Abstract

AbstractThe Triassic is considered a crucial period for the establishment of the modern insect fauna and fossil records from this period are fundamental for understanding the real impact that the end Permian Mass Extinction events had on these animals. Here, we review the insect fossils from one of the main deposits of this period in the world, Monte San Giorgio, which is considered one of the nine main insect Fossillagerstätten. In this Lagerstätte, located on the border between Switzerland and Italy, a total of 273 fossil insects have been collected in five localities. The fossils found in Val Mara site D, one of the two richest insect fossils sites of Monte San Giorgio, present peculiar features, such as extraordinary sizes and phosphatisation of internal tissues revealing fine internal details.
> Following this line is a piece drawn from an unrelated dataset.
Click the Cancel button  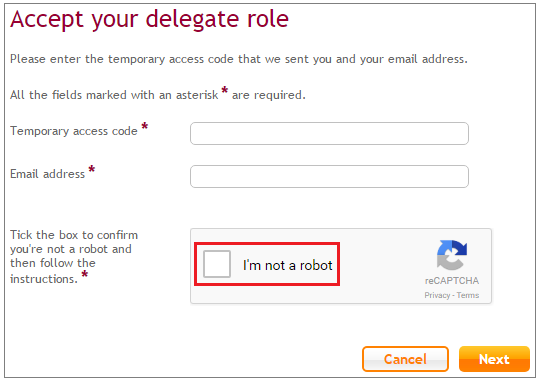pyautogui.click(x=405, y=359)
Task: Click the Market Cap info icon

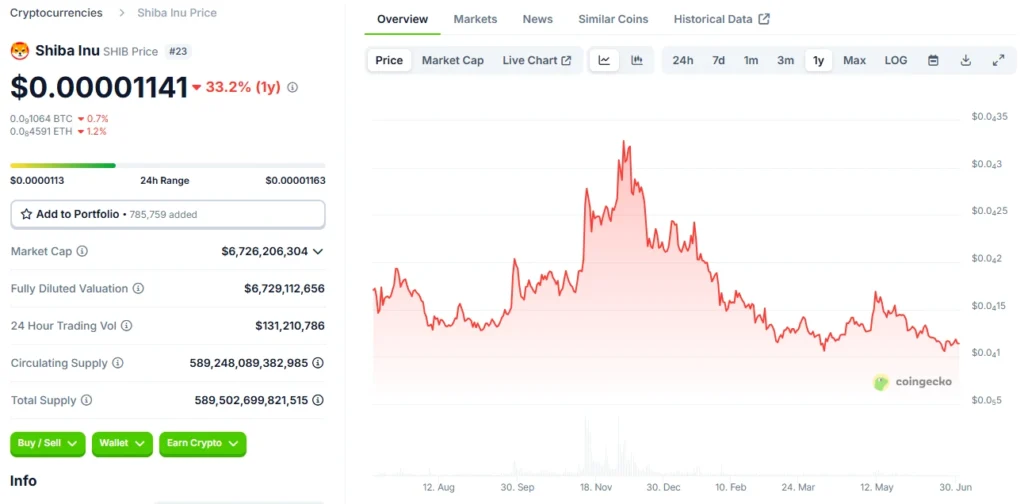Action: click(x=82, y=252)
In contrast, the Val Mara site VM 12 fossil record (248 specimens) is dominated by small to medium size insects, usually almost intact, preserving details such as setae on wings and compound eyes. Besides these exceptional features, these fossil insects are of extreme evolutionary importance, since they represent the first or the last occurrence for their lineage. In this regard, their use to calibrate nodes in a phylogenomic dating analysis led to backdating the origin of many insect lineages, including Diptera and Heteroptera. Up to now, a total of five species from Monte San Giorgio have been formally described, belonging to the orders Archaeognatha (†Monura and Machilidae), Ephemeroptera, Hemiptera (Tingidae) and Coleoptera (Adephaga). A further species, Merithone laetitiae (†Permithonidae) gen. et sp. nov., whose fossil is included among the recent findings in Val Mara site VM 12, is described in the present work.